Britain’s FTSE posts slight weekly gain as oil stocks rise
US missile strike on Syria the dominant factor in the markets
Traders on the floor of the NYSE on Friday. Financial markets were initially spooked by US missile strikes against Syria. Photograph: Bloomberg
The US missile strike on Syria was the dominant factor in the markets yesterday with oil trading near a one-month high while the dollar rose as investors dismissed a weak US jobs report as not enough to derail a strong economy or outlook for rising interest rates.
US crude rose 51 cents to $52.21 a barrel and Brent was last up 39 cents to $55.28. Spot gold added 1.2 per cent to $1,265.70 an ounce.
News of the overnight attack sent global stocks lower initially, but most losses were pared after Washington described the attack as a one-off event that would not lead to wider escalation. Stock market indexes rebounded to close higher in Europe and traded flat on Wall Street
International packaging group, Smurfit Kappa, fell 1.11 per cent to €23.98 after about 650,000 shares changed hands in Dublin on Friday. Earlier this week the group announced it was appointing Saverio Mayer as its new chief executive of Europe.
Tullow Oil surged 4 per cent to €2.60 as crude prices climbed following news of the US strike on Syria.
Real estate investment trust Green Reit rose 1.41 per cent to €1.37 while its rival, Hibernia Reit, edged up 0.8 per cent to €1.26.
Britain’s blue-chip FTSE-100 rose on Friday in choppy trade as oil stocks extended gains, bucking a broader risk-off move across markets after the US cruise missile strike in Syria.
UK oil stocks added the most points to the index, which closed 0.6 per cent ahead at 7,349.37 points at its close for a rise of 0.4 per cent across the week. Tullow Oil was the top gainer, up 7.5 per cent after it traded without rights to its cash call. Royal Dutch Shell and BP rose 1.7 and 1.3 per cent respectively.

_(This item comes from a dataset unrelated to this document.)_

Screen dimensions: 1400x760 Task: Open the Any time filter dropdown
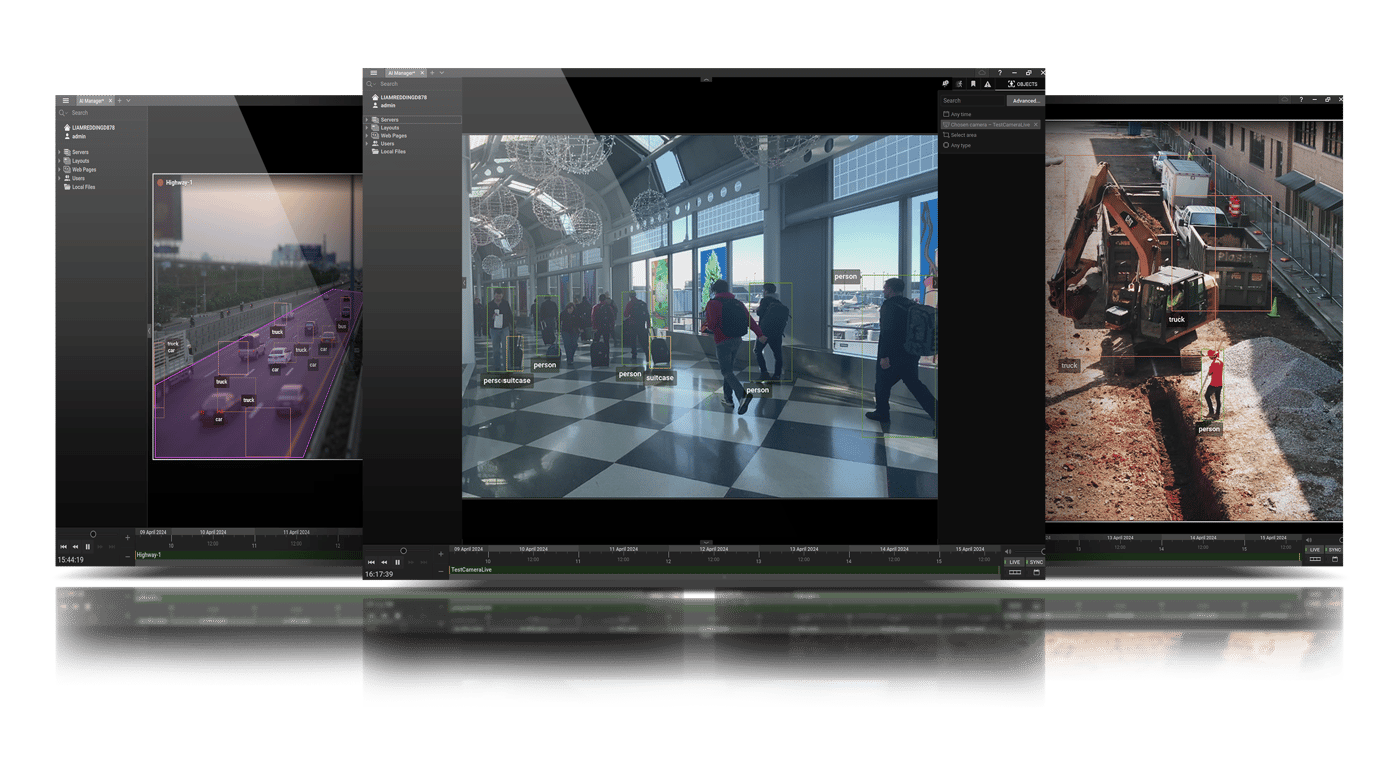960,114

Defence firm BAE Systems was another top riser, up 2.4 per cent, in line with US peers .
Precious metals miners also rose as investors fled to safe-haven assets such as gold, the underlying commodity.
ITV was a faller, down 0.5 per cent after JP Morgan cut its rating on the stock to “neutral” from “overweight”, citing further weakness in UK advertising trends.
Supermarkets were a bright spot, as Tesco and Sainsbury both advanced more than 2 per cent after UBS began its coverage of both with a “buy” rating. UBS was less positive on online grocer Ocado, which dropped 5.4 per cent after UBS cut it to “sell”.
European shares ended slightly higher, with banks seeing a volatile session as dovish comments from ECB chief Mario Draghi triggered talk over the outlook for monetary policy in the region.
The STOXX 600 index reversed losses to end 0.2 per cent higher, while Germany’s DAX gained 0.1 per cent.
Airport operator Fraport rose 4.4 per cent with traders linking the rise to an upgrade to “buy” from Société Générale.
US stocks were little changed in choppy trading on Friday as investors scurried to safe-havens, while weak jobs data weighed on financial stocks. US employers added about 98,000 jobs in March, the fewest since last May and below economists’ expectation of 180,000.
Bank stocks were hit the most. The S&P 500 financial index was down 0.56 per cent, the biggest decliner among the 11 major S&P 500 sectors.
At 12:23pm ET, the Dow Jones Industrial Average was up 10.89 points, or 0.05 per cent, at 20,673.84, the S&P 500 was up 0.62 points, or 0.02 per cent, at 2,358.11 and the Nasdaq Composite was up 1.84 points, or 0.03 per cent, at 5,880.79.
The industrials sector was up 0.23 per cent, led by weapons makers and defense companies. Raytheon, which makes the Tomahawk cruise missiles used in the strike, jumped 1.5 per cent. Lockheed Martin, General Dynamics and Northrop Grumman were up between 1.3 per cent and 1.6 per cent.